Problem to work on: Each record should be reproduced exactly.

Segment Start: Raw data

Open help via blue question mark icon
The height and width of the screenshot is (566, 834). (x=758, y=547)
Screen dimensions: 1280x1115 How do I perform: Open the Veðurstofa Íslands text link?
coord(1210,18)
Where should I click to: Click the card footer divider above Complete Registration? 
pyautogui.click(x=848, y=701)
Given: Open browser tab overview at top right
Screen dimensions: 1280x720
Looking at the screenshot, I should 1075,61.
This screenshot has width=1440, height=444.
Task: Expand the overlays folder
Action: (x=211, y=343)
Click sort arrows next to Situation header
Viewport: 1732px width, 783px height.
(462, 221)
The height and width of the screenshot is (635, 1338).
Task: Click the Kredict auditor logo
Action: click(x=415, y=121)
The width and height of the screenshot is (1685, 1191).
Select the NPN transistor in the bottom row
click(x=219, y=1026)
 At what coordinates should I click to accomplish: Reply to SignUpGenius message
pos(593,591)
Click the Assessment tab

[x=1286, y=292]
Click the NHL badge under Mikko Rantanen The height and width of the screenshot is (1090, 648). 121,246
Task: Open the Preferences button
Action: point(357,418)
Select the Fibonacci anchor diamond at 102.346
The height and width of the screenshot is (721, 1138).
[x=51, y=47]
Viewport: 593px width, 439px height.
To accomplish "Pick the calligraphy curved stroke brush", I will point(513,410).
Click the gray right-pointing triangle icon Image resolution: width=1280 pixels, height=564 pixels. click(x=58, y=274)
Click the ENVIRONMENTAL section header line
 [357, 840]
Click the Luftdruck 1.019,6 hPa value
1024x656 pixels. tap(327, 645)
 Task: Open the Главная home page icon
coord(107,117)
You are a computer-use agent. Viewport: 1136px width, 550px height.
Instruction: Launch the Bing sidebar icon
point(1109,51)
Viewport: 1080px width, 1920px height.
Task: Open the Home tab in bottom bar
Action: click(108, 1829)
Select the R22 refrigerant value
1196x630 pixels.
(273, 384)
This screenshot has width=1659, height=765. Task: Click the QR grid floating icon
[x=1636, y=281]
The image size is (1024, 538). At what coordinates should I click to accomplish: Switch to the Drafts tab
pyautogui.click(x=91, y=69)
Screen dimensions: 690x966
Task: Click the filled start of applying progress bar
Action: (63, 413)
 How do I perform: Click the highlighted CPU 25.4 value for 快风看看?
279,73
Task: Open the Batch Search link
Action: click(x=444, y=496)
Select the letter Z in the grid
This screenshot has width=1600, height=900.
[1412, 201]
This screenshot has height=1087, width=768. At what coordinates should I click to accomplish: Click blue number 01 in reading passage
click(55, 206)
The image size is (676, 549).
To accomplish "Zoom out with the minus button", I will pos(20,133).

Segment End: Raw data

Task answer:
Open help via blue question mark icon
The height and width of the screenshot is (566, 834). (x=758, y=547)
Screen dimensions: 1280x1115 How do I perform: Open the Veðurstofa Íslands text link?
coord(1210,18)
Where should I click to: Click the card footer divider above Complete Registration? 
pyautogui.click(x=848, y=701)
Given: Open browser tab overview at top right
Screen dimensions: 1280x720
Looking at the screenshot, I should 1075,61.
This screenshot has width=1440, height=444.
Task: Expand the overlays folder
Action: (x=211, y=343)
Click sort arrows next to Situation header
Viewport: 1732px width, 783px height.
(462, 221)
The height and width of the screenshot is (635, 1338).
Task: Click the Kredict auditor logo
Action: click(x=415, y=121)
The width and height of the screenshot is (1685, 1191).
Select the NPN transistor in the bottom row
click(x=219, y=1026)
 At what coordinates should I click to accomplish: Reply to SignUpGenius message
pos(593,591)
Click the Assessment tab

[x=1286, y=292]
Click the NHL badge under Mikko Rantanen The height and width of the screenshot is (1090, 648). 121,246
Task: Open the Preferences button
Action: point(357,418)
Select the Fibonacci anchor diamond at 102.346
The height and width of the screenshot is (721, 1138).
[x=51, y=47]
Viewport: 593px width, 439px height.
To accomplish "Pick the calligraphy curved stroke brush", I will point(513,410).
Click the gray right-pointing triangle icon Image resolution: width=1280 pixels, height=564 pixels. click(x=58, y=274)
Click the ENVIRONMENTAL section header line
 [357, 840]
Click the Luftdruck 1.019,6 hPa value
1024x656 pixels. tap(327, 645)
 Task: Open the Главная home page icon
coord(107,117)
You are a computer-use agent. Viewport: 1136px width, 550px height.
Instruction: Launch the Bing sidebar icon
point(1109,51)
Viewport: 1080px width, 1920px height.
Task: Open the Home tab in bottom bar
Action: click(108, 1829)
Select the R22 refrigerant value
1196x630 pixels.
(273, 384)
This screenshot has width=1659, height=765. Task: Click the QR grid floating icon
[x=1636, y=281]
The image size is (1024, 538). At what coordinates should I click to accomplish: Switch to the Drafts tab
pyautogui.click(x=91, y=69)
Screen dimensions: 690x966
Task: Click the filled start of applying progress bar
Action: (63, 413)
 How do I perform: Click the highlighted CPU 25.4 value for 快风看看?
279,73
Task: Open the Batch Search link
Action: click(x=444, y=496)
Select the letter Z in the grid
This screenshot has width=1600, height=900.
[1412, 201]
This screenshot has height=1087, width=768. At what coordinates should I click to accomplish: Click blue number 01 in reading passage
click(55, 206)
The image size is (676, 549).
To accomplish "Zoom out with the minus button", I will pos(20,133).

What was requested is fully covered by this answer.